Message from the Senate No. 51

     A message was received from the Senate by Mr. Marshall, its Assistant Secretary, as follows:

Madam Speaker:

I am directed to inform the House that the Senate has on its part adopted a joint resolution of the following title:

J.R.S. 28.  Joint resolution relating to weekend adjournment.

In the adoption of which the concurrence of the House is requested.

The Senate has considered a joint resolution originating in the House of the following title:

J.R.H. 25.  Joint resolution relating to civics education forum.

And has adopted the same in concurrence with proposal of amendment in the adoption of which the concurrence of the House is requested.

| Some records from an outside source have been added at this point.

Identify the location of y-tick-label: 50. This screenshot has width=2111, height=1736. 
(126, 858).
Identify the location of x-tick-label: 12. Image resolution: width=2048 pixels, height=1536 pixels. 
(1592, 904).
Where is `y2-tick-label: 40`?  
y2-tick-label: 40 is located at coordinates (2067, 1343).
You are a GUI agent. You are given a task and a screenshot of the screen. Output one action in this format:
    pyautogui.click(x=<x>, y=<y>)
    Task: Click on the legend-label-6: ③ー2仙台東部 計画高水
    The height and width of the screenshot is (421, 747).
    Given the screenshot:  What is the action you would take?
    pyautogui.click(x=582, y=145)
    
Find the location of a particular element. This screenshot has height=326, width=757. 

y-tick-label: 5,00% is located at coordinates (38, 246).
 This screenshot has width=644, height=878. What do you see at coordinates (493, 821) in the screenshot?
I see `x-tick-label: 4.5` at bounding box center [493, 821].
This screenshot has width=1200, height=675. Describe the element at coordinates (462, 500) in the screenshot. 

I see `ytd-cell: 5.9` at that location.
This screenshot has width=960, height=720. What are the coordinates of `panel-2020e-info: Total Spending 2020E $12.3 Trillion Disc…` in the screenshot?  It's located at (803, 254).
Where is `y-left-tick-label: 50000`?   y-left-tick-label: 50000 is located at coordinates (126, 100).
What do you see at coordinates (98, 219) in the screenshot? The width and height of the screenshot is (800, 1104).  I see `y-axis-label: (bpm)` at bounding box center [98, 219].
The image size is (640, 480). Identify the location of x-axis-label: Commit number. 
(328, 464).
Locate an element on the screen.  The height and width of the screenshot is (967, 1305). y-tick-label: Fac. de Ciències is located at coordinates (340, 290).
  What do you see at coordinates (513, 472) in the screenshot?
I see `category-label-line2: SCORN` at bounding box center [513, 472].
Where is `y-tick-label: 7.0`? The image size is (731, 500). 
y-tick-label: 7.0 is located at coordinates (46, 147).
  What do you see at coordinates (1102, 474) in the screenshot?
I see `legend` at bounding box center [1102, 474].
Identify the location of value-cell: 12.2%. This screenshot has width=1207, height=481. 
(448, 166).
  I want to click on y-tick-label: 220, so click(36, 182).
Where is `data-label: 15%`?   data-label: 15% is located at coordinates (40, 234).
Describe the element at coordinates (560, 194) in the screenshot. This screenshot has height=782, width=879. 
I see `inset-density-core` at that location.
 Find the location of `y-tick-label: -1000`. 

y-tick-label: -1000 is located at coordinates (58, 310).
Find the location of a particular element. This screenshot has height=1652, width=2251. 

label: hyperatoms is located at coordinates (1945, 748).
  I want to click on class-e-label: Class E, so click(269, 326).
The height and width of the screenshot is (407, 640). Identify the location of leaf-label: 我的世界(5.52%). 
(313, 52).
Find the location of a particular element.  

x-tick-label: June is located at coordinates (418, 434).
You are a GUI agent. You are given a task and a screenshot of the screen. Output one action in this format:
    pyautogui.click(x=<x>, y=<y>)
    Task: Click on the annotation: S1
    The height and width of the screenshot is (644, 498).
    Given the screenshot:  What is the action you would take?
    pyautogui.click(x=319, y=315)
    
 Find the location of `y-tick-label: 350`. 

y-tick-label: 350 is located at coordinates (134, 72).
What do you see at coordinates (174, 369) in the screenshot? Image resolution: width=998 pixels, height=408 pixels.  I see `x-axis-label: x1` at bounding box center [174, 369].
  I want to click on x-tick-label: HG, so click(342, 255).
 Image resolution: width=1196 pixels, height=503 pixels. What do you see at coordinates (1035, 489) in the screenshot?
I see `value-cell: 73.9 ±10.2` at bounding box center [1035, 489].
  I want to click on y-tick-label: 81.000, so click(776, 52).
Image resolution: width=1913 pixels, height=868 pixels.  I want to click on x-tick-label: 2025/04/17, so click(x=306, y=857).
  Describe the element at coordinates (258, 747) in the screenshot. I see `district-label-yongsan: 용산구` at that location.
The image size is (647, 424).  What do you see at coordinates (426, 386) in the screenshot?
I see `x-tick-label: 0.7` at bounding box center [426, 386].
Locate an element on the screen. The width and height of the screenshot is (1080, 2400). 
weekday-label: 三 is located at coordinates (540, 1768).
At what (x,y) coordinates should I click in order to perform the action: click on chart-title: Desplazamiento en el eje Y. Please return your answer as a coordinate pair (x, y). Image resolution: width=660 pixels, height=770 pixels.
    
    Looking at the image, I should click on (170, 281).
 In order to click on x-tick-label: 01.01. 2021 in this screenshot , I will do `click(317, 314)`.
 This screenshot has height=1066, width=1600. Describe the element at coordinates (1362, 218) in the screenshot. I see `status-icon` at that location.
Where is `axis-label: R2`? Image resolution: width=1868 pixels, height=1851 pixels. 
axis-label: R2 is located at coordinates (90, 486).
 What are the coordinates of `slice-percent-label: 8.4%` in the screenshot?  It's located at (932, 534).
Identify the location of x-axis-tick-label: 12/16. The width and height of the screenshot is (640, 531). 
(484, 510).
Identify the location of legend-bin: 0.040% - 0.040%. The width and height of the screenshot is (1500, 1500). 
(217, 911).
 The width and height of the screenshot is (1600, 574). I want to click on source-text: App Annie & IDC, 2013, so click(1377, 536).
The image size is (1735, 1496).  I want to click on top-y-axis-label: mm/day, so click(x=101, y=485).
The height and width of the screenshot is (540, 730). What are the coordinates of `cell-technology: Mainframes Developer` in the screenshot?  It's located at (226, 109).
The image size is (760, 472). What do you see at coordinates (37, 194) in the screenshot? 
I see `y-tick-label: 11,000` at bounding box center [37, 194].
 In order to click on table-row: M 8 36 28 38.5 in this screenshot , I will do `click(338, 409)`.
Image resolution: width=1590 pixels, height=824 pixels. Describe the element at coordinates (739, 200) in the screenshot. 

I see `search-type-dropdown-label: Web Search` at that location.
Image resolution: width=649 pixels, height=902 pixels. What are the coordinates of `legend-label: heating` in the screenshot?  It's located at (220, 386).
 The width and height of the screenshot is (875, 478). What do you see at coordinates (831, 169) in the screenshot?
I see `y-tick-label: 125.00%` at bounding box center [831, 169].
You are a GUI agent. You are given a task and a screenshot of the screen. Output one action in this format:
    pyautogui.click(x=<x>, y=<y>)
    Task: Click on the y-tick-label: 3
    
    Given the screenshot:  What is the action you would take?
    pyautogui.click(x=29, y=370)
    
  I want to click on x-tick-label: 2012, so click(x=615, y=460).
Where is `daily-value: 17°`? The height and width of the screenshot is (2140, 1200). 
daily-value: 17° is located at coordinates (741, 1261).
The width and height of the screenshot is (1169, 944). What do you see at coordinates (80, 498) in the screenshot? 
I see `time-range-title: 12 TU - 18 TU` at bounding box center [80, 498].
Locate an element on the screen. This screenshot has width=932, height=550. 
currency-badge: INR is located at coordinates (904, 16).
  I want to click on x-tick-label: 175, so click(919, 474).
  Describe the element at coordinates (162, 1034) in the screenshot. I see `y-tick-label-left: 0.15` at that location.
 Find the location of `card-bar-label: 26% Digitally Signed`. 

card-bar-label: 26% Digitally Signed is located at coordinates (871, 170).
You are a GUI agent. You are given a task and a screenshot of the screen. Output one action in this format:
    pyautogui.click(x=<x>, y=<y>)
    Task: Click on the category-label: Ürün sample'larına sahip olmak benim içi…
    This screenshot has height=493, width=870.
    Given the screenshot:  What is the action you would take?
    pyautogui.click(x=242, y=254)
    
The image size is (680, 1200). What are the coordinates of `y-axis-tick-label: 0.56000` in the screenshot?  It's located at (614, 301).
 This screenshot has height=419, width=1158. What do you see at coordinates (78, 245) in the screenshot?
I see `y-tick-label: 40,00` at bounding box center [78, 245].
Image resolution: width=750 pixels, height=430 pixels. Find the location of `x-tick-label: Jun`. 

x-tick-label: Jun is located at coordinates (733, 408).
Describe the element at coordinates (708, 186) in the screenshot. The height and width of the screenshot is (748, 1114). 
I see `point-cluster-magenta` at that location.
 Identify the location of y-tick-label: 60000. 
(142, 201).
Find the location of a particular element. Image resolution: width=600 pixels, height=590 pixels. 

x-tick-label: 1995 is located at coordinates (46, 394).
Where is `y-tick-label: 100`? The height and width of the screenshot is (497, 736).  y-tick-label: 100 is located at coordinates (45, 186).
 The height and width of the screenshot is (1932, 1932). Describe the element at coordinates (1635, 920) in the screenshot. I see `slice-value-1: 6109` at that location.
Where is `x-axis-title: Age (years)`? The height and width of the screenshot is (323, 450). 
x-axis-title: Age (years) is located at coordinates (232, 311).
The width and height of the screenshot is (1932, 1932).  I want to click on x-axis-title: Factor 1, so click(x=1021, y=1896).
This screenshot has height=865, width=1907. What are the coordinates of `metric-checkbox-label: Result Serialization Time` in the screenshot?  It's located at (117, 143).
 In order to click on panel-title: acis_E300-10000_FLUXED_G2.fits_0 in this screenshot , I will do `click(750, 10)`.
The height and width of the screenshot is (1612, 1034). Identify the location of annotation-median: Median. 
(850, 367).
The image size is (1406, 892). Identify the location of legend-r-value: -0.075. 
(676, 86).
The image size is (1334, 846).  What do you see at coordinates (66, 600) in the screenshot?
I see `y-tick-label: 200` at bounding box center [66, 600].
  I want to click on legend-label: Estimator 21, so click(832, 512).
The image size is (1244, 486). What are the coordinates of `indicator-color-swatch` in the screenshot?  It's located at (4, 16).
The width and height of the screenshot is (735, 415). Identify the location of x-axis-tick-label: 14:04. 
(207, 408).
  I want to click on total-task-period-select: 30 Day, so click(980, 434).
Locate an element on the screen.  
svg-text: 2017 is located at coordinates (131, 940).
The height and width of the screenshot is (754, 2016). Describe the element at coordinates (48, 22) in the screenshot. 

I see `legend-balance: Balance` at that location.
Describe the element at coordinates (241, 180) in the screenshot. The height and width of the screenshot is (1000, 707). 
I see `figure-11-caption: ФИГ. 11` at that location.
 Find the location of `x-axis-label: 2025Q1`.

The Senate has considered a joint resolution originating in the House of the following title:

J.R.H. 33.  Joint resolution commemorating equal pay day.

And has adopted the same in concurrence.

Message from Governor

A message was received from His Excellency, the Governor, by Mr. Neale Lunderville, Secretary of Civil and Military Affairs, as follows:

Mr. Speaker:

I am directed by the Governor to inform the House that on the twenty-first day of April, 2005, he approved and signed a bill originating in the House of the following title:

H. 191    An act relating to military wills and military powers of                                                            attorney

Adjournment

At five o’clock and forty-five minutes in the afternoon, on motion of Rep. Sunderland of Rutland Town, the House adjourned until tomorrow at nine o’clock and thirty minutes in the afternoon.